_The problem_
An identical transcription of the records is required.

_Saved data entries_
____________________

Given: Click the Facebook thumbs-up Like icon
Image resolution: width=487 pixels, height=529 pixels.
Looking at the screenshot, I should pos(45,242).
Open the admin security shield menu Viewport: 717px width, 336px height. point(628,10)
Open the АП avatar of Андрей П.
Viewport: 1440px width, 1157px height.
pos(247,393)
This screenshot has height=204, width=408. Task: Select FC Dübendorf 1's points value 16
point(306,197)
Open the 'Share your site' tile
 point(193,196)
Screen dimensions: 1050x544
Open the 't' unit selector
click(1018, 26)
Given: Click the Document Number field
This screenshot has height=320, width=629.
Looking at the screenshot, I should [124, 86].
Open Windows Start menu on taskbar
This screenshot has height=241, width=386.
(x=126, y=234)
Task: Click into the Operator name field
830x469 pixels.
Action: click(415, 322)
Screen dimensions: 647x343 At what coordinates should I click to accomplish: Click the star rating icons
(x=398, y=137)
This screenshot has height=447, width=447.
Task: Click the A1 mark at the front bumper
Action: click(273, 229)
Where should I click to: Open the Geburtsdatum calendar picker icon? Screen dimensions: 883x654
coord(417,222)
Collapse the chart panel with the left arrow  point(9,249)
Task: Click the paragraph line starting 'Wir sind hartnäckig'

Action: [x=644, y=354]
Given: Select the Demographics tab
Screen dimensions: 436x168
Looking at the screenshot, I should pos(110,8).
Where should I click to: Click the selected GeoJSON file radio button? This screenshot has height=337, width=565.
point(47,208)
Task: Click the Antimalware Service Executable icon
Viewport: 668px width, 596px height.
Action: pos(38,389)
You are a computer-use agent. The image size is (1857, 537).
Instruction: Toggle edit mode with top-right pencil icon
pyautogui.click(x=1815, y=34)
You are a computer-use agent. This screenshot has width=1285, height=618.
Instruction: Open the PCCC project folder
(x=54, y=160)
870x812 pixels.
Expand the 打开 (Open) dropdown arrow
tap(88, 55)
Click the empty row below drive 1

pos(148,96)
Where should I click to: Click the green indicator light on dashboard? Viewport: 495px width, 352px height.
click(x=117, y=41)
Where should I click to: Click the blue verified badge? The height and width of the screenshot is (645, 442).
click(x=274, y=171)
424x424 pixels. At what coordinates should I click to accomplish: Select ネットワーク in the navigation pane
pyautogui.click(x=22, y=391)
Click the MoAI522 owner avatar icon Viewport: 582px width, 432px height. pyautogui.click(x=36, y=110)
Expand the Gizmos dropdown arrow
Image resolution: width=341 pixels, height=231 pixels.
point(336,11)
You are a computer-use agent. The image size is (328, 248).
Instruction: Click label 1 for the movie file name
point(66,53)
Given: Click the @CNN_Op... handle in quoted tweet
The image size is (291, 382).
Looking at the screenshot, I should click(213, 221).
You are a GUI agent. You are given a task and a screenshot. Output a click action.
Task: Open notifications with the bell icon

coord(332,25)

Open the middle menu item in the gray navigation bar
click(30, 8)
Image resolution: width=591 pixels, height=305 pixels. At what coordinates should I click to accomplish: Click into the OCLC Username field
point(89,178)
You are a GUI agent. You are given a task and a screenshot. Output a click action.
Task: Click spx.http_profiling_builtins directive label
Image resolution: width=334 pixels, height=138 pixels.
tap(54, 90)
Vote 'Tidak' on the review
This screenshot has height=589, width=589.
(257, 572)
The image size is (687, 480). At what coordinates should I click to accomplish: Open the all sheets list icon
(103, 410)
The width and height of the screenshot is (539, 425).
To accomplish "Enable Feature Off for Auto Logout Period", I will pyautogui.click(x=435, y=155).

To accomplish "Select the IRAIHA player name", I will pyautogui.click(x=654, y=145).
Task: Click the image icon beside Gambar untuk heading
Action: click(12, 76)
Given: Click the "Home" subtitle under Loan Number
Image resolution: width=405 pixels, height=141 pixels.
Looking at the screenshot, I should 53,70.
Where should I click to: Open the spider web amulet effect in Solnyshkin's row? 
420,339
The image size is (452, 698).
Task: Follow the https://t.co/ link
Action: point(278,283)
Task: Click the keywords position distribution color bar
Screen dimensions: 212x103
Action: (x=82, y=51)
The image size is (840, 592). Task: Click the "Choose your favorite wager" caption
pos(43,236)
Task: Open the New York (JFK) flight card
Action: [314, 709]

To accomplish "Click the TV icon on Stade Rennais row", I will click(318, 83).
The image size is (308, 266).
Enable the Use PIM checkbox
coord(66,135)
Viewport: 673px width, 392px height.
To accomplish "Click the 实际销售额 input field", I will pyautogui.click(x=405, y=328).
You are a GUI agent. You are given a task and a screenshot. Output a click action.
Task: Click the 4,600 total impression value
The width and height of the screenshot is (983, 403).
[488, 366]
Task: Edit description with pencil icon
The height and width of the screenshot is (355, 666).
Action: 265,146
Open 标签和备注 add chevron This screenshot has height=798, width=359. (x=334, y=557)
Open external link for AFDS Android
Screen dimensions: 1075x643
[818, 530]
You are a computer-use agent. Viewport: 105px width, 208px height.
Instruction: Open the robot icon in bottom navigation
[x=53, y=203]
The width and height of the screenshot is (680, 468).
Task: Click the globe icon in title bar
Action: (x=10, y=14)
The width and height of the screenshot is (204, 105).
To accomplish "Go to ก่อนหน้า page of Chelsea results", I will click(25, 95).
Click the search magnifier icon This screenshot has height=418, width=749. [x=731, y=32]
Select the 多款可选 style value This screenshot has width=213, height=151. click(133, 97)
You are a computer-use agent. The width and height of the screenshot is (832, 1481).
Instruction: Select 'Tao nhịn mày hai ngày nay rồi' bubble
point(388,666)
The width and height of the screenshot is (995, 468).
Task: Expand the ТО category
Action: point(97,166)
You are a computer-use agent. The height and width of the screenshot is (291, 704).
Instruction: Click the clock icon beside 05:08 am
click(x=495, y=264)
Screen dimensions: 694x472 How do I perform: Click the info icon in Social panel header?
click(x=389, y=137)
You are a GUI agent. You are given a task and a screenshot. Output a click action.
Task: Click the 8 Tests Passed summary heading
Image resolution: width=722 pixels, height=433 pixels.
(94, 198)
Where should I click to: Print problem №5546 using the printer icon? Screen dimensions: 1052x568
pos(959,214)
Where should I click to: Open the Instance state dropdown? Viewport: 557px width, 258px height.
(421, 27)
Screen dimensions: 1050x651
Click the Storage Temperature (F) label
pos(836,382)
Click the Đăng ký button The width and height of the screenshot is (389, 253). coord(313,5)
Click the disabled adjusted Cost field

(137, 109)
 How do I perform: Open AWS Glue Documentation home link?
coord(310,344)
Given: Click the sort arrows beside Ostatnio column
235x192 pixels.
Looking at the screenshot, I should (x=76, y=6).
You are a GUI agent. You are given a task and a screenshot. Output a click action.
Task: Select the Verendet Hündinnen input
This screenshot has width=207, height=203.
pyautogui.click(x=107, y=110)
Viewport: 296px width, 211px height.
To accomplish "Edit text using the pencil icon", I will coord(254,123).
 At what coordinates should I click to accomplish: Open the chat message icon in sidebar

____________________

_Reply_
Given: Click the Facebook thumbs-up Like icon
Image resolution: width=487 pixels, height=529 pixels.
Looking at the screenshot, I should pos(45,242).
Open the admin security shield menu Viewport: 717px width, 336px height. point(628,10)
Open the АП avatar of Андрей П.
Viewport: 1440px width, 1157px height.
pos(247,393)
This screenshot has height=204, width=408. Task: Select FC Dübendorf 1's points value 16
point(306,197)
Open the 'Share your site' tile
 point(193,196)
Screen dimensions: 1050x544
Open the 't' unit selector
click(1018, 26)
Given: Click the Document Number field
This screenshot has height=320, width=629.
Looking at the screenshot, I should [124, 86].
Open Windows Start menu on taskbar
This screenshot has height=241, width=386.
(x=126, y=234)
Task: Click into the Operator name field
830x469 pixels.
Action: click(415, 322)
Screen dimensions: 647x343 At what coordinates should I click to accomplish: Click the star rating icons
(x=398, y=137)
This screenshot has height=447, width=447.
Task: Click the A1 mark at the front bumper
Action: click(273, 229)
Where should I click to: Open the Geburtsdatum calendar picker icon? Screen dimensions: 883x654
coord(417,222)
Collapse the chart panel with the left arrow  point(9,249)
Task: Click the paragraph line starting 'Wir sind hartnäckig'

Action: [x=644, y=354]
Given: Select the Demographics tab
Screen dimensions: 436x168
Looking at the screenshot, I should pos(110,8).
Where should I click to: Click the selected GeoJSON file radio button? This screenshot has height=337, width=565.
point(47,208)
Task: Click the Antimalware Service Executable icon
Viewport: 668px width, 596px height.
Action: pos(38,389)
You are a computer-use agent. The image size is (1857, 537).
Instruction: Toggle edit mode with top-right pencil icon
pyautogui.click(x=1815, y=34)
You are a computer-use agent. This screenshot has width=1285, height=618.
Instruction: Open the PCCC project folder
(x=54, y=160)
870x812 pixels.
Expand the 打开 (Open) dropdown arrow
tap(88, 55)
Click the empty row below drive 1

pos(148,96)
Where should I click to: Click the green indicator light on dashboard? Viewport: 495px width, 352px height.
click(x=117, y=41)
Where should I click to: Click the blue verified badge? The height and width of the screenshot is (645, 442).
click(x=274, y=171)
424x424 pixels. At what coordinates should I click to accomplish: Select ネットワーク in the navigation pane
pyautogui.click(x=22, y=391)
Click the MoAI522 owner avatar icon Viewport: 582px width, 432px height. pyautogui.click(x=36, y=110)
Expand the Gizmos dropdown arrow
Image resolution: width=341 pixels, height=231 pixels.
point(336,11)
You are a computer-use agent. The image size is (328, 248).
Instruction: Click label 1 for the movie file name
point(66,53)
Given: Click the @CNN_Op... handle in quoted tweet
The image size is (291, 382).
Looking at the screenshot, I should click(213, 221).
You are a GUI agent. You are given a task and a screenshot. Output a click action.
Task: Open notifications with the bell icon

coord(332,25)

Open the middle menu item in the gray navigation bar
click(30, 8)
Image resolution: width=591 pixels, height=305 pixels. At what coordinates should I click to accomplish: Click into the OCLC Username field
point(89,178)
You are a GUI agent. You are given a task and a screenshot. Output a click action.
Task: Click spx.http_profiling_builtins directive label
Image resolution: width=334 pixels, height=138 pixels.
tap(54, 90)
Vote 'Tidak' on the review
This screenshot has height=589, width=589.
(257, 572)
The image size is (687, 480). At what coordinates should I click to accomplish: Open the all sheets list icon
(103, 410)
The width and height of the screenshot is (539, 425).
To accomplish "Enable Feature Off for Auto Logout Period", I will pyautogui.click(x=435, y=155).

To accomplish "Select the IRAIHA player name", I will pyautogui.click(x=654, y=145).
Task: Click the image icon beside Gambar untuk heading
Action: click(12, 76)
Given: Click the "Home" subtitle under Loan Number
Image resolution: width=405 pixels, height=141 pixels.
Looking at the screenshot, I should 53,70.
Where should I click to: Open the spider web amulet effect in Solnyshkin's row? 
420,339
The image size is (452, 698).
Task: Follow the https://t.co/ link
Action: point(278,283)
Task: Click the keywords position distribution color bar
Screen dimensions: 212x103
Action: (x=82, y=51)
The image size is (840, 592). Task: Click the "Choose your favorite wager" caption
pos(43,236)
Task: Open the New York (JFK) flight card
Action: [314, 709]

To accomplish "Click the TV icon on Stade Rennais row", I will click(318, 83).
The image size is (308, 266).
Enable the Use PIM checkbox
coord(66,135)
Viewport: 673px width, 392px height.
To accomplish "Click the 实际销售额 input field", I will pyautogui.click(x=405, y=328).
You are a GUI agent. You are given a task and a screenshot. Output a click action.
Task: Click the 4,600 total impression value
The width and height of the screenshot is (983, 403).
[488, 366]
Task: Edit description with pencil icon
The height and width of the screenshot is (355, 666).
Action: 265,146
Open 标签和备注 add chevron This screenshot has height=798, width=359. (x=334, y=557)
Open external link for AFDS Android
Screen dimensions: 1075x643
[818, 530]
You are a computer-use agent. Viewport: 105px width, 208px height.
Instruction: Open the robot icon in bottom navigation
[x=53, y=203]
The width and height of the screenshot is (680, 468).
Task: Click the globe icon in title bar
Action: (x=10, y=14)
The width and height of the screenshot is (204, 105).
To accomplish "Go to ก่อนหน้า page of Chelsea results", I will click(25, 95).
Click the search magnifier icon This screenshot has height=418, width=749. [x=731, y=32]
Select the 多款可选 style value This screenshot has width=213, height=151. click(133, 97)
You are a computer-use agent. The width and height of the screenshot is (832, 1481).
Instruction: Select 'Tao nhịn mày hai ngày nay rồi' bubble
point(388,666)
The width and height of the screenshot is (995, 468).
Task: Expand the ТО category
Action: point(97,166)
You are a computer-use agent. The height and width of the screenshot is (291, 704).
Instruction: Click the clock icon beside 05:08 am
click(x=495, y=264)
Screen dimensions: 694x472 How do I perform: Click the info icon in Social panel header?
click(x=389, y=137)
You are a GUI agent. You are given a task and a screenshot. Output a click action.
Task: Click the 8 Tests Passed summary heading
Image resolution: width=722 pixels, height=433 pixels.
(94, 198)
Where should I click to: Print problem №5546 using the printer icon? Screen dimensions: 1052x568
pos(959,214)
Where should I click to: Open the Instance state dropdown? Viewport: 557px width, 258px height.
(421, 27)
Screen dimensions: 1050x651
Click the Storage Temperature (F) label
pos(836,382)
Click the Đăng ký button The width and height of the screenshot is (389, 253). coord(313,5)
Click the disabled adjusted Cost field

(137, 109)
 How do I perform: Open AWS Glue Documentation home link?
coord(310,344)
Given: Click the sort arrows beside Ostatnio column
235x192 pixels.
Looking at the screenshot, I should (x=76, y=6).
You are a GUI agent. You are given a task and a screenshot. Output a click action.
Task: Select the Verendet Hündinnen input
This screenshot has width=207, height=203.
pyautogui.click(x=107, y=110)
Viewport: 296px width, 211px height.
To accomplish "Edit text using the pencil icon", I will coord(254,123).
 At what coordinates should I click to accomplish: Open the chat message icon in sidebar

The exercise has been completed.